* **Exercise**
Word for word, restate each entry in the listing below.

===== Data records =====

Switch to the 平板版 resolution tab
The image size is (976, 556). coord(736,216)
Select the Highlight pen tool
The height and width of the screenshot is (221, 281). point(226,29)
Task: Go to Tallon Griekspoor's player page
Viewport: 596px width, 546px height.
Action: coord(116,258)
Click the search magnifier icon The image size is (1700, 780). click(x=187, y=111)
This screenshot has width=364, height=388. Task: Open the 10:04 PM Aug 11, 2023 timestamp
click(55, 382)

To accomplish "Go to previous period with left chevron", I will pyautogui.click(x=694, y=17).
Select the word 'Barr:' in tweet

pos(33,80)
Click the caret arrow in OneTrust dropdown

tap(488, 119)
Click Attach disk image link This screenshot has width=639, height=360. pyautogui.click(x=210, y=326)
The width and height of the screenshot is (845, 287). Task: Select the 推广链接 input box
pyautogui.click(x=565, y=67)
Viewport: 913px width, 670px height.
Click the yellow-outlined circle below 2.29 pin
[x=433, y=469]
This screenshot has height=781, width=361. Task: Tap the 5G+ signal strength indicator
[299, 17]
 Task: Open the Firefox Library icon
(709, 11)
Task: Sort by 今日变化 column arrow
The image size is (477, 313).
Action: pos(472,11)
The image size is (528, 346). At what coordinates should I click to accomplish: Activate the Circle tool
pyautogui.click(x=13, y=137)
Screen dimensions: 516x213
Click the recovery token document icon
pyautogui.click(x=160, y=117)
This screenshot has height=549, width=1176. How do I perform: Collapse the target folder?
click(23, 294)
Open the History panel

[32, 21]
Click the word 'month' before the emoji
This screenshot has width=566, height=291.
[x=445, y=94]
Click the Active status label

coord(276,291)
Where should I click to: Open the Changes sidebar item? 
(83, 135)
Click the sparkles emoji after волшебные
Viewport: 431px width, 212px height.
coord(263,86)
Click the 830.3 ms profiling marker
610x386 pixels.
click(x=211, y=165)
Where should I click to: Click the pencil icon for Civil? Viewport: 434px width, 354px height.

=====

* **Task solution**
Switch to the 平板版 resolution tab
The image size is (976, 556). coord(736,216)
Select the Highlight pen tool
The height and width of the screenshot is (221, 281). point(226,29)
Task: Go to Tallon Griekspoor's player page
Viewport: 596px width, 546px height.
Action: coord(116,258)
Click the search magnifier icon The image size is (1700, 780). click(x=187, y=111)
This screenshot has width=364, height=388. Task: Open the 10:04 PM Aug 11, 2023 timestamp
click(55, 382)

To accomplish "Go to previous period with left chevron", I will pyautogui.click(x=694, y=17).
Select the word 'Barr:' in tweet

pos(33,80)
Click the caret arrow in OneTrust dropdown

tap(488, 119)
Click Attach disk image link This screenshot has width=639, height=360. pyautogui.click(x=210, y=326)
The width and height of the screenshot is (845, 287). Task: Select the 推广链接 input box
pyautogui.click(x=565, y=67)
Viewport: 913px width, 670px height.
Click the yellow-outlined circle below 2.29 pin
[x=433, y=469]
This screenshot has height=781, width=361. Task: Tap the 5G+ signal strength indicator
[299, 17]
 Task: Open the Firefox Library icon
(709, 11)
Task: Sort by 今日变化 column arrow
The image size is (477, 313).
Action: pos(472,11)
The image size is (528, 346). At what coordinates should I click to accomplish: Activate the Circle tool
pyautogui.click(x=13, y=137)
Screen dimensions: 516x213
Click the recovery token document icon
pyautogui.click(x=160, y=117)
This screenshot has height=549, width=1176. How do I perform: Collapse the target folder?
click(23, 294)
Open the History panel

[32, 21]
Click the word 'month' before the emoji
This screenshot has width=566, height=291.
[x=445, y=94]
Click the Active status label

coord(276,291)
Where should I click to: Open the Changes sidebar item? 
(83, 135)
Click the sparkles emoji after волшебные
Viewport: 431px width, 212px height.
coord(263,86)
Click the 830.3 ms profiling marker
610x386 pixels.
click(x=211, y=165)
Where should I click to: Click the pencil icon for Civil? Viewport: 434px width, 354px height.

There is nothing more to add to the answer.